Task.
Edit the full listing below by replacing "computer-use agent" with "desktop agent" wherever it occurs, and leave everything else unchanged.

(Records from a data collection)
%%
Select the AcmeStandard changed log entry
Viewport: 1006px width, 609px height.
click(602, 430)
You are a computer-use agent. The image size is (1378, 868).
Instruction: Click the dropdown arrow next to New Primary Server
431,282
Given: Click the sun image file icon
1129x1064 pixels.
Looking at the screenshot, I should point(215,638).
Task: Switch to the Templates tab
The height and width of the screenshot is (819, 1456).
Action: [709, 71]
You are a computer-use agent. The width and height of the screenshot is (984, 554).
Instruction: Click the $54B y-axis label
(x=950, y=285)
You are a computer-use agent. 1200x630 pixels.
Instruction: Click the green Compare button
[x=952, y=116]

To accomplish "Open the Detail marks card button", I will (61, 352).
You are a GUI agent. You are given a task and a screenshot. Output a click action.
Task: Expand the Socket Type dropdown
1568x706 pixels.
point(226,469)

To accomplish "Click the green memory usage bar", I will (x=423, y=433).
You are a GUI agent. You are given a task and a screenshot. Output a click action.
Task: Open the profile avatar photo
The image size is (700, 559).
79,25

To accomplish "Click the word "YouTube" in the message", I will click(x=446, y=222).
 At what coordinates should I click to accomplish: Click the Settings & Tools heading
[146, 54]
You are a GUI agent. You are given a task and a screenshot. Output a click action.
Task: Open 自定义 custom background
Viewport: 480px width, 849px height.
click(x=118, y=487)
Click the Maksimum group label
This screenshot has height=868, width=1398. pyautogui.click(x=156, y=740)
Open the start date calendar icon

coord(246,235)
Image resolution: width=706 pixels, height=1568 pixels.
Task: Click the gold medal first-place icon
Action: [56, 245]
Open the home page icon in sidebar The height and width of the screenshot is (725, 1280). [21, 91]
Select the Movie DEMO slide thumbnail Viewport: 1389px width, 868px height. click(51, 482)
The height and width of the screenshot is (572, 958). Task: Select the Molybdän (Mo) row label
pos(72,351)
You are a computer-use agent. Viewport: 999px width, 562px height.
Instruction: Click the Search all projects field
%%
Answer to this problem.
Select the AcmeStandard changed log entry
Viewport: 1006px width, 609px height.
click(602, 430)
You are a desktop agent. The image size is (1378, 868).
Instruction: Click the dropdown arrow next to New Primary Server
431,282
Given: Click the sun image file icon
1129x1064 pixels.
Looking at the screenshot, I should point(215,638).
Task: Switch to the Templates tab
The height and width of the screenshot is (819, 1456).
Action: [709, 71]
You are a desktop agent. The width and height of the screenshot is (984, 554).
Instruction: Click the $54B y-axis label
(x=950, y=285)
You are a desktop agent. 1200x630 pixels.
Instruction: Click the green Compare button
[x=952, y=116]

To accomplish "Open the Detail marks card button", I will (61, 352).
You are a GUI agent. You are given a task and a screenshot. Output a click action.
Task: Expand the Socket Type dropdown
1568x706 pixels.
point(226,469)

To accomplish "Click the green memory usage bar", I will (x=423, y=433).
You are a GUI agent. You are given a task and a screenshot. Output a click action.
Task: Open the profile avatar photo
The image size is (700, 559).
79,25

To accomplish "Click the word "YouTube" in the message", I will click(x=446, y=222).
 At what coordinates should I click to accomplish: Click the Settings & Tools heading
[146, 54]
You are a GUI agent. You are given a task and a screenshot. Output a click action.
Task: Open 自定义 custom background
Viewport: 480px width, 849px height.
click(x=118, y=487)
Click the Maksimum group label
This screenshot has height=868, width=1398. pyautogui.click(x=156, y=740)
Open the start date calendar icon

coord(246,235)
Image resolution: width=706 pixels, height=1568 pixels.
Task: Click the gold medal first-place icon
Action: [56, 245]
Open the home page icon in sidebar The height and width of the screenshot is (725, 1280). [21, 91]
Select the Movie DEMO slide thumbnail Viewport: 1389px width, 868px height. click(51, 482)
The height and width of the screenshot is (572, 958). Task: Select the Molybdän (Mo) row label
pos(72,351)
You are a desktop agent. Viewport: 999px width, 562px height.
Instruction: Click the Search all projects field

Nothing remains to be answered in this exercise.